Background
It is rare to see art that resembles clothing, and also rare to see art exhibited in shops. Art, retail spaces and dress scholarship are areas of practice and scholarship that do not often intersect. Research into consumerism by Sheth, Newman, and Gross (1991) suggest that values that inform retail consumers to purchase objects are it’s the functionality as well as its conditional, social, emotional and epistemic values.
Contribution
The 12 artefacts that make up this installation for Geelong Design Week, 2021 (4 photographs provided) were dress-art pieces, curated into a shop space.
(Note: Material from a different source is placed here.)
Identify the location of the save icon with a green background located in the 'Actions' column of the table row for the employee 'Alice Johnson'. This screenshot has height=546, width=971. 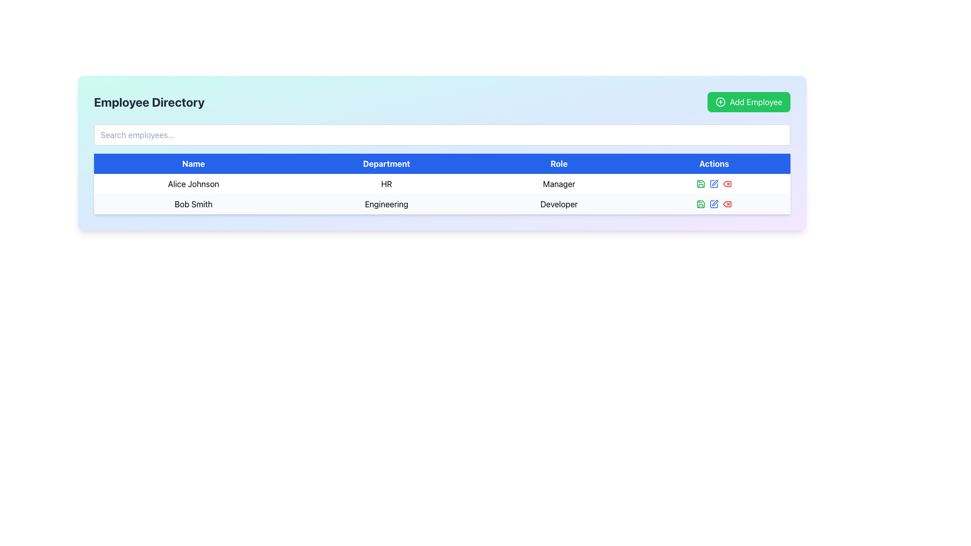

The images were created with, and depict my mix-media approach, including fibre-arts, printing, textiles and digital photography, explicitly showing a collaboration with nature, herstory and place. These dress-art pieces are unlike the functional qualities of interior objects or clothing, as these are sculptural textile pieces which sometimes suggest functionality (that they are wearable) when they are not. The works leave the viewer in an indeterminate or changing space, experiencing something between design and art that does not offer retail therapy.
Significance
Geelong Design Week is an annual global event recognising Geelong as Australia’s only UNESCO Creative City of Design. Artists and designers apply to exhibit through a competitive application process. My installation addressed the 2021 theme, unpredictable, by stretching the conventional consumer experiences of ‘clothes shopping’ in Geelong – a town which has a strong textile manufacturing and design history. The dress art pieces are sculptural and visual art pieces arranged in an exaggerated shop window display, enticing the retail consumer who experiences odd relationships between this space, art, design and function.
Publication classification
JO1 Original Creative Works – Visual Art Work
Scale
NTRO Minor
Extent
12 artefacts
Recognition, awards & prizes
This was accepted following a competitive application process to the Geelong City Council's Art and Culture Department, through Smarty Grants of Regional Victoria.